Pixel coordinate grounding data
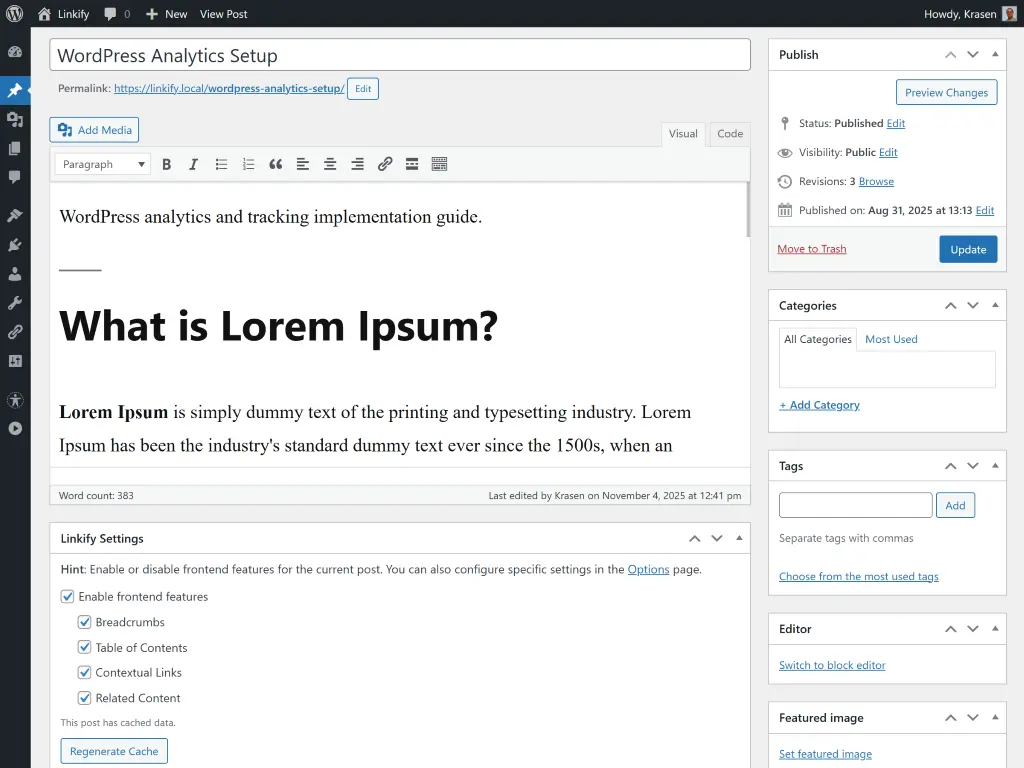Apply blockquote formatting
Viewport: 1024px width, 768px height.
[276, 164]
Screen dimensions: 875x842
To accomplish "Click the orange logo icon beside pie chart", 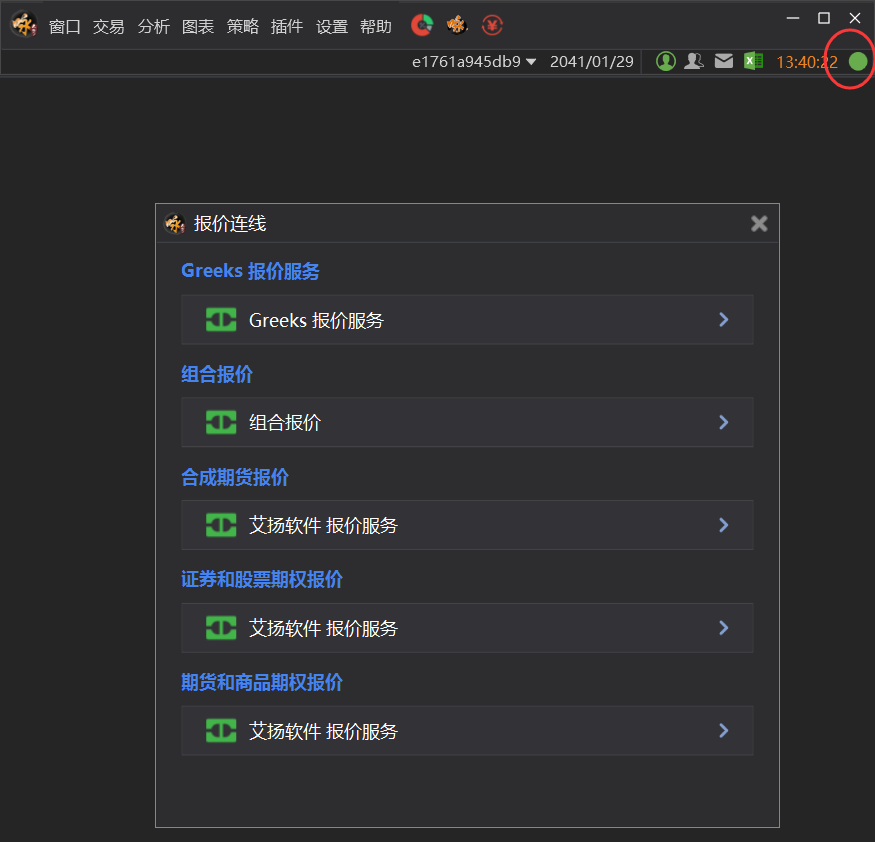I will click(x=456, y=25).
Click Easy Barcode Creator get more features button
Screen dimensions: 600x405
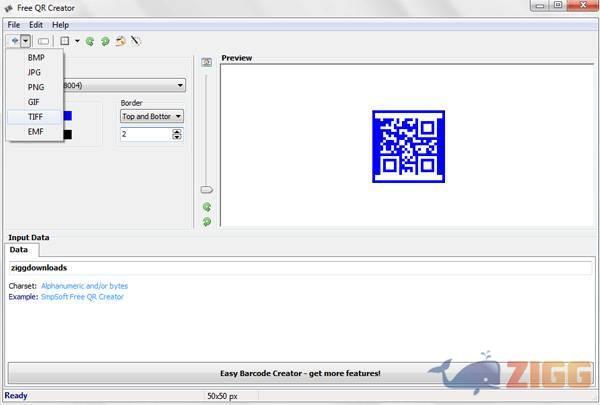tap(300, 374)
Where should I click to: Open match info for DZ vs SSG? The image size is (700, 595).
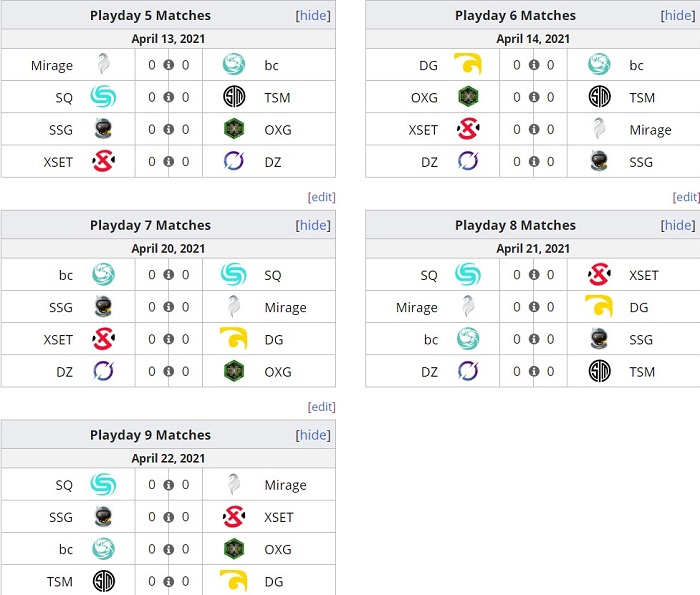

● **ABOUT THIS TASK**
Would you reproduce the lines from the one with "Screen dimensions: 600x405" through the final line of the data above, exactly and only those, without any pictures?

● **SOLUTION FOR THIS PROBLEM**
Screen dimensions: 600x405
tap(300, 374)
Where should I click to: Open match info for DZ vs SSG? The image size is (700, 595).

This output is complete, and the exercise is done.